Available data Block Start

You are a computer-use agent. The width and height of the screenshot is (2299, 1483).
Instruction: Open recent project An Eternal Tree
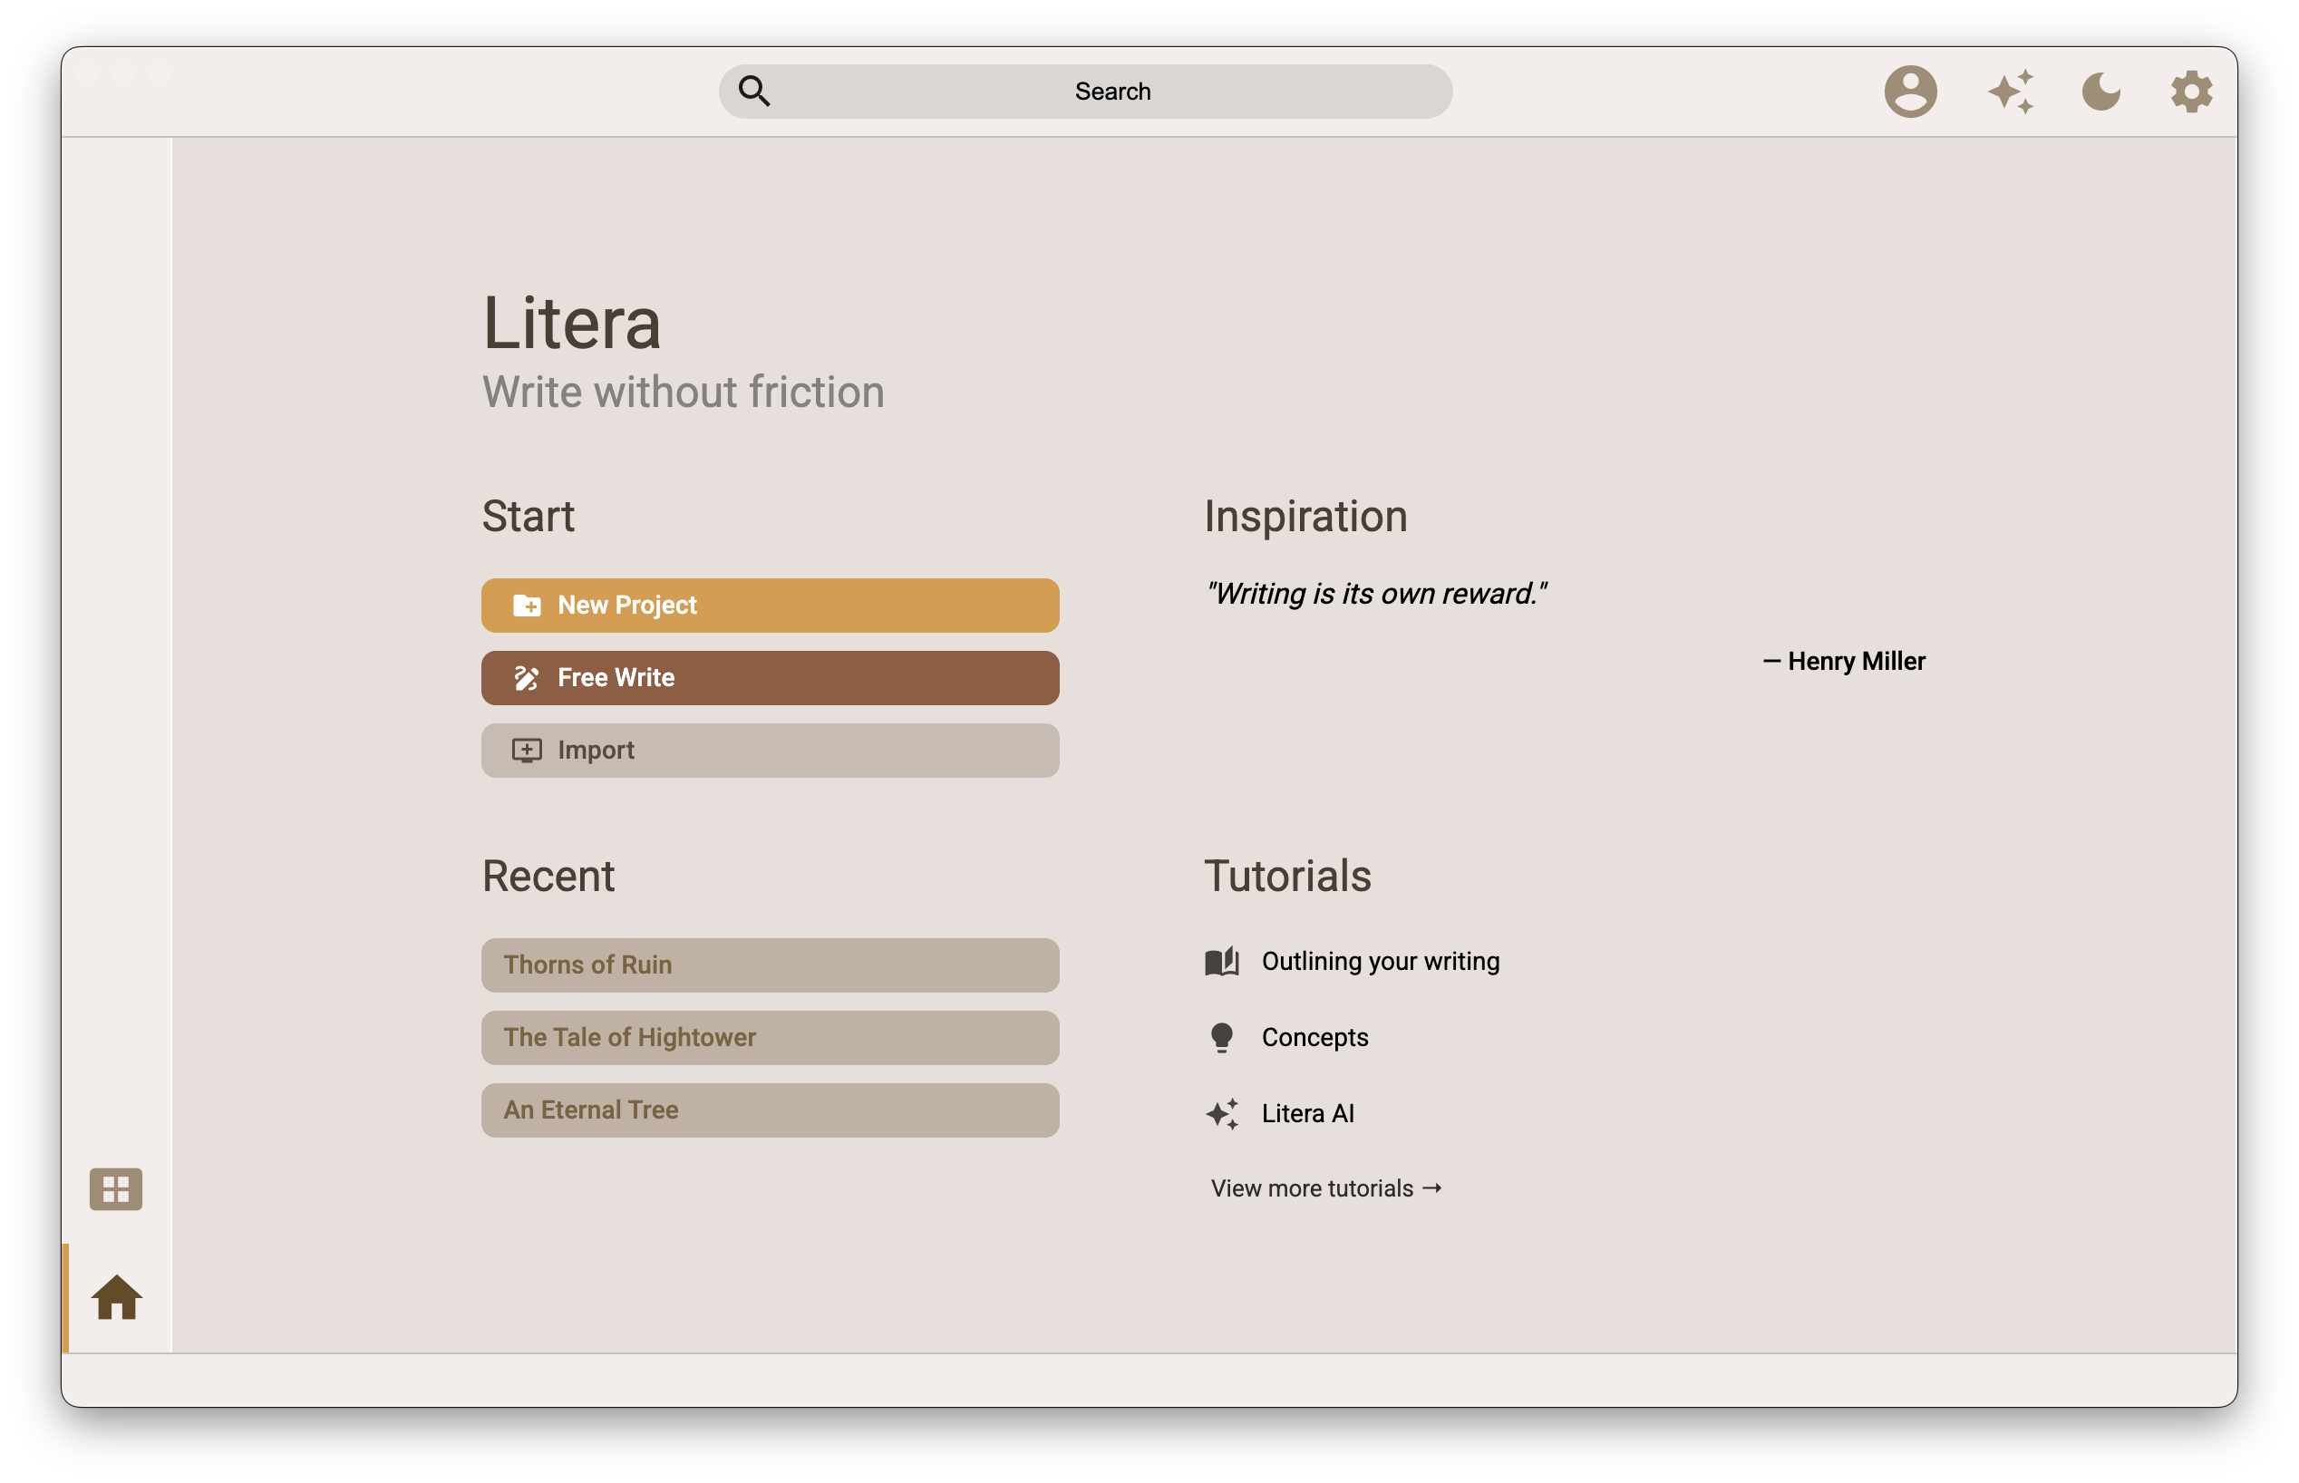[770, 1109]
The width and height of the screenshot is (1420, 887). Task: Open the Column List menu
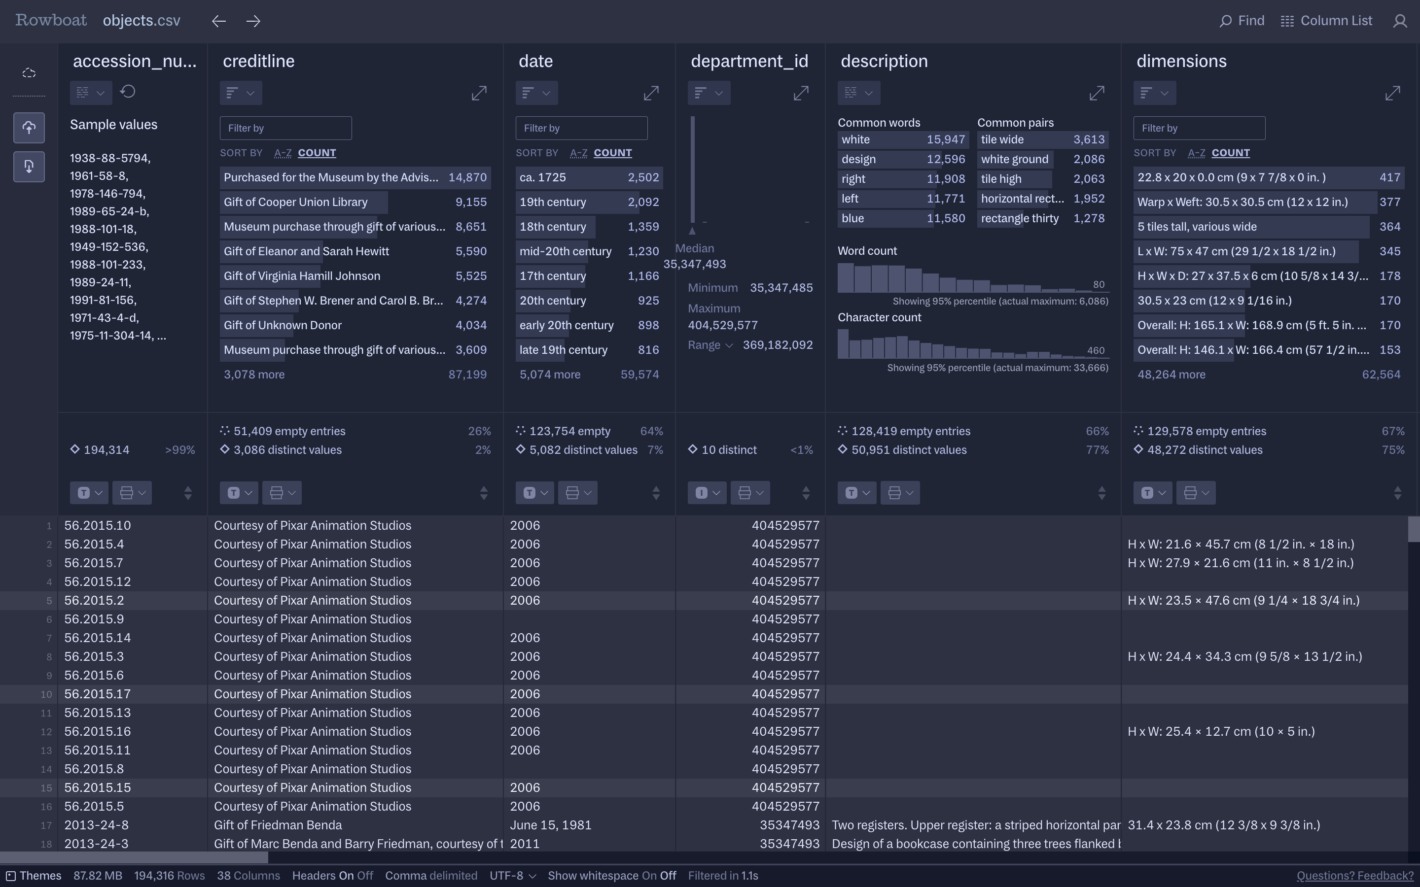1326,21
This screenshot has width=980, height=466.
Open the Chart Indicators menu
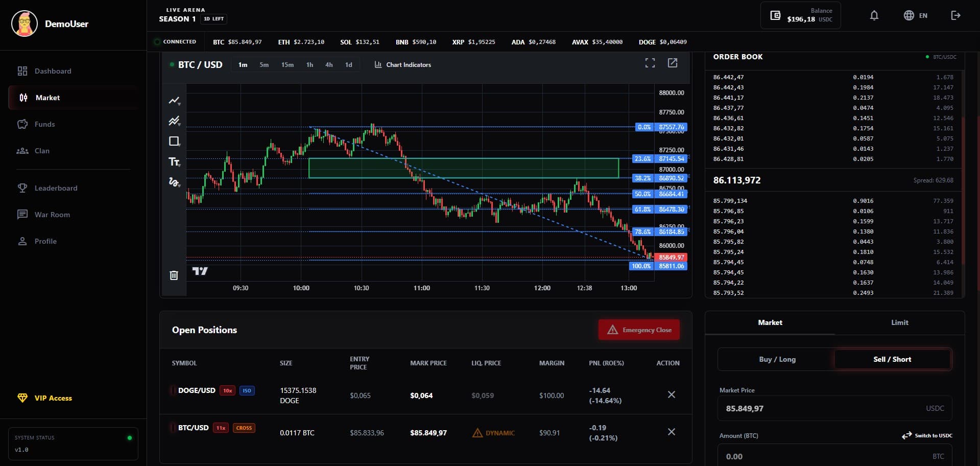(402, 65)
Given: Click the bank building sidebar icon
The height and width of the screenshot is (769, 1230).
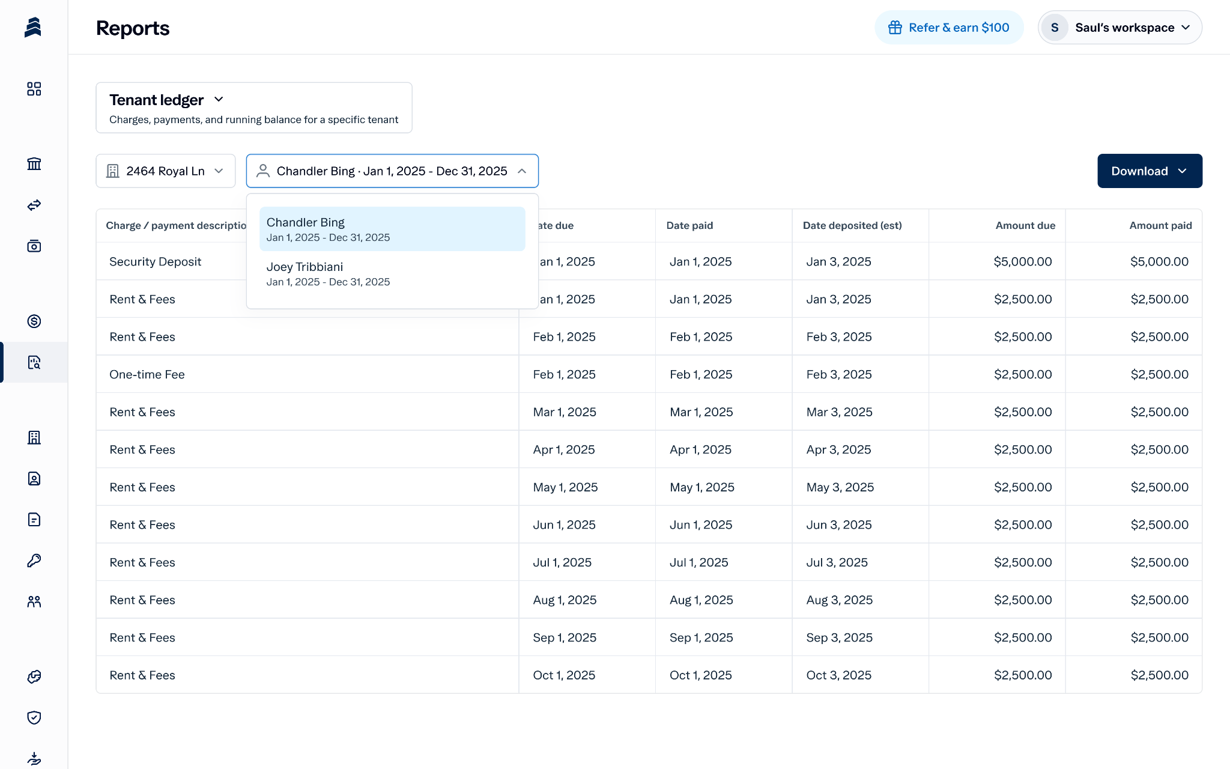Looking at the screenshot, I should pyautogui.click(x=34, y=164).
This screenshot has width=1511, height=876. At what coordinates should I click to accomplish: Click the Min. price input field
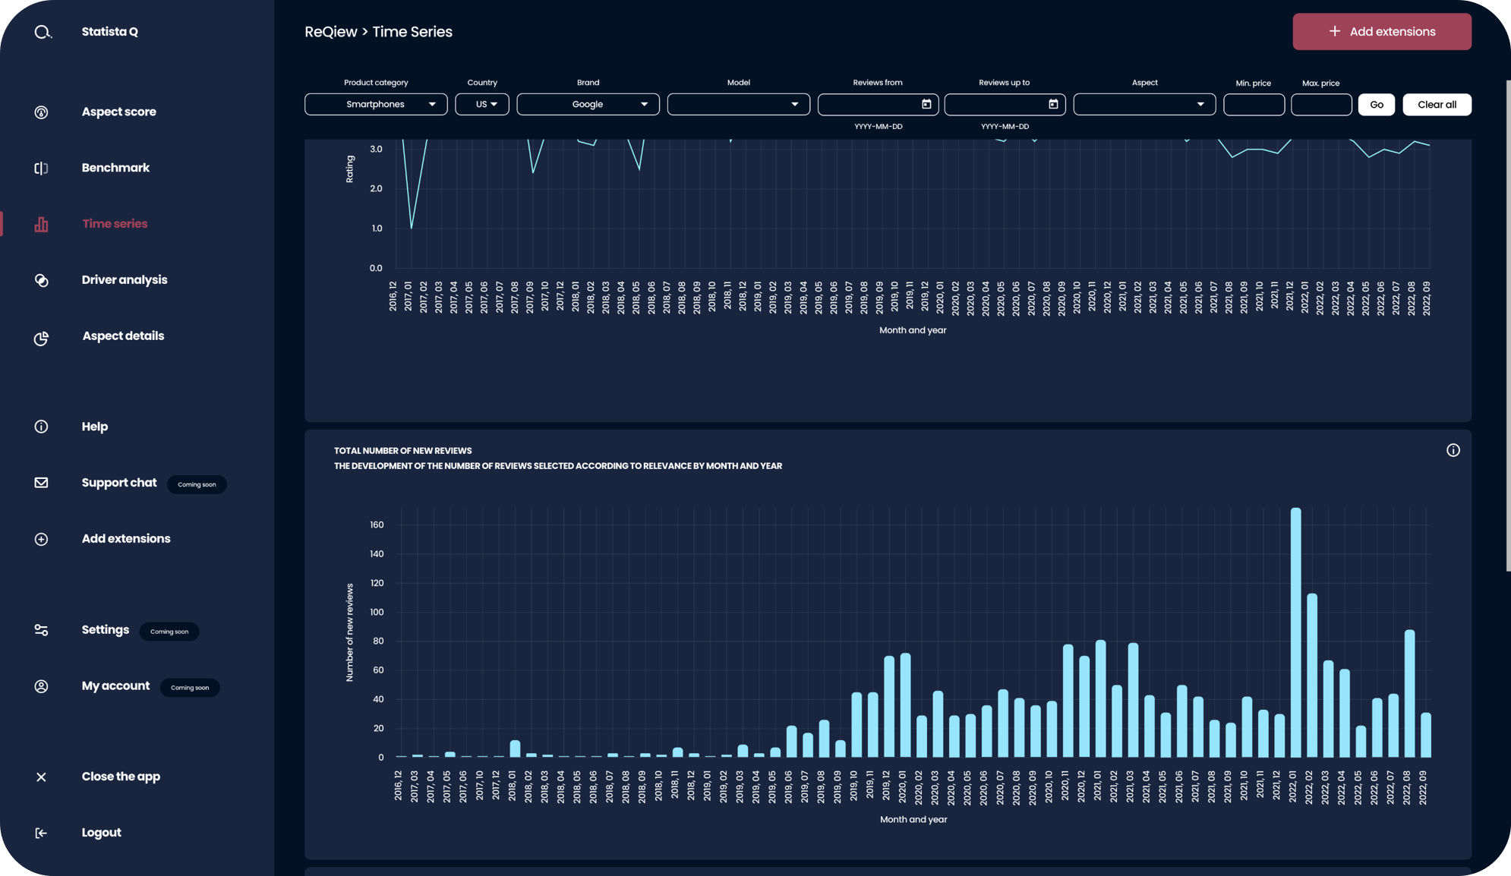[x=1254, y=105]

Available data Block End

- _Task to complete_: Every entry above should be returned exactly, with no images included.

- _Result of the task_:
You are a computer-use agent. The width and height of the screenshot is (2299, 1483).
Instruction: Open recent project An Eternal Tree
[770, 1109]
The width and height of the screenshot is (1420, 887). Task: Open the Column List menu
1326,21
This screenshot has width=980, height=466.
Open the Chart Indicators menu
(402, 65)
Given: Click the bank building sidebar icon
The height and width of the screenshot is (769, 1230).
Looking at the screenshot, I should pyautogui.click(x=34, y=164).
This screenshot has width=1511, height=876. At what coordinates should I click to accomplish: Click the Min. price input field
[x=1254, y=105]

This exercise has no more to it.